Start of Block
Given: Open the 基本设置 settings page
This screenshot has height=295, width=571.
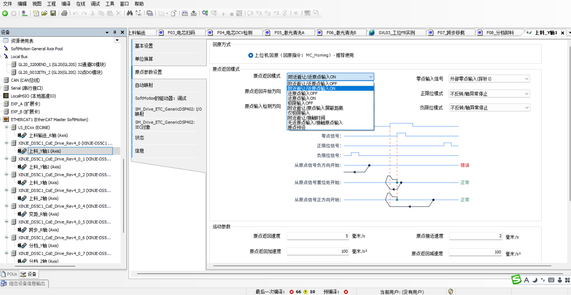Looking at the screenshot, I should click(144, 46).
End of Block
Start of Block
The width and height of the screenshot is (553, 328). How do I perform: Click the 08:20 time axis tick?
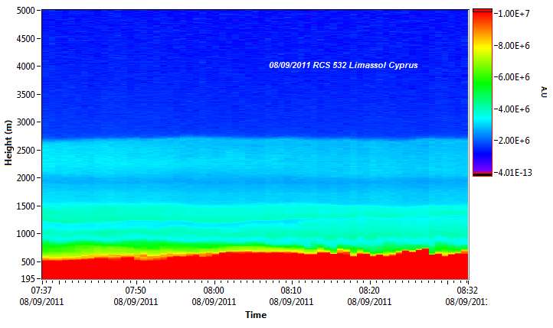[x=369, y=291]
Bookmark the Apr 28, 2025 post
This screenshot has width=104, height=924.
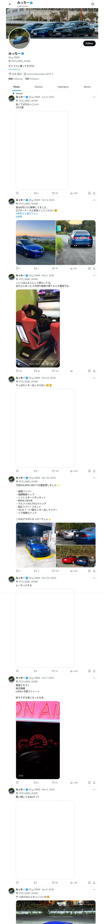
End of Block
The problem: The response should hold exactly the lines starting at the line with "Bookmark the Apr 28, 2025 post" and ending at the line with "This screenshot has width=104, height=924.", and no other line of the material above.

Written response:
Bookmark the Apr 28, 2025 post
This screenshot has width=104, height=924.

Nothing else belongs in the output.